# My husband hates my family and is convinced it will split us up!



## kittyunica (Dec 24, 2008)

He grew up in home filled with verbal and some physical abuse. I grew up with none of that. He was always put down and I was always encouraged. Now we have a 9 month old son my family is trying to take control. It is at the point that my husband doesn't want to even spend our son's first Christmas with me and my family for Christmas dinner. I tried to talk to my mother about it and she said she doesn't want to talk about it. My sister suggested councelling for the 4 of us and none but me want anything to do with it. My parents blame him and he blames my parents for their poor relationship. And everyone wants me to set each other straight. I work and my husband got laid off (automotive industry) so he picked up the rest of our parental benefits but I'm afraid he's getting depressed staying home. My parents think he needs to get a job but no one, including my husband, see raising our son as a job.

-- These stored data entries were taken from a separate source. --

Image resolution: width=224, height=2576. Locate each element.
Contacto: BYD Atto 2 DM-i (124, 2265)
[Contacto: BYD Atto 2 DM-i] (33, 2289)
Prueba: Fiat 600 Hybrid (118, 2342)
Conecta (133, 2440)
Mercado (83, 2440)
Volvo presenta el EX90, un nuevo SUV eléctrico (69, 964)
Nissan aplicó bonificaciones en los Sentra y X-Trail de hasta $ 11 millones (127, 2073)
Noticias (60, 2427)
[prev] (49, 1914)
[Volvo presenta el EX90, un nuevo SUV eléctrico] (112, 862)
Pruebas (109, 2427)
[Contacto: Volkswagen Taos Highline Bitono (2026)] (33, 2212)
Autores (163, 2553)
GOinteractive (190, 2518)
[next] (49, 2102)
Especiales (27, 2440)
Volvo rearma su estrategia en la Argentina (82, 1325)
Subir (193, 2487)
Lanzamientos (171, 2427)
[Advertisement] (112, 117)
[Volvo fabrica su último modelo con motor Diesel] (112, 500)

One much more rewarding than anything else. And because of how he feels, I think he is missing out on what could be the best time of his life. He thinks if I don't set my parents straight, he gives us a maximum of 2 years left together and my parents don't want to talk to me at all about it. I just want to know if anyone has been in anything similar or have some advice? I look at my son and cry thinking he's either going to loose his grandparents or worse, his father. My husband doesn't realize how much I love him, I just don't know how to make him happy with his life.


----------



## HisSummerRose (Dec 10, 2008)




----------



## LucyInSC (Dec 23, 2008)

It must be so hard for you to feel that you are in the middle between your husband and your parents. Plus being the only one working must also be hard. You are right to view your husband staying home with your son as a rewarding experience few men get the chance to do. Tell him he is appreciated for the work he does at home. As far as the conflict between him and your parents, I think it is important for you to support your husband when at all possible.  In time maybe they can work out their differences and in the meantime you and your son can occasionally visit your parents without your husband. If your marriage is otherwise healthy, tell your husband that your loyalty is with him.


----------



## Blanca (Jul 25, 2008)

My mom said something disrespectful to my H once. I let her know i wanted her in my life, but if she ever said anything disrespectful to him again, she wouldnt see me again until she apologized. that would go for anyone in my family. 

You dont have to fix the relationship between your family and your H. you dont have to make anyone like anyone. but you do have to let them know what is, and is not ok. You need to stand up for your H.


----------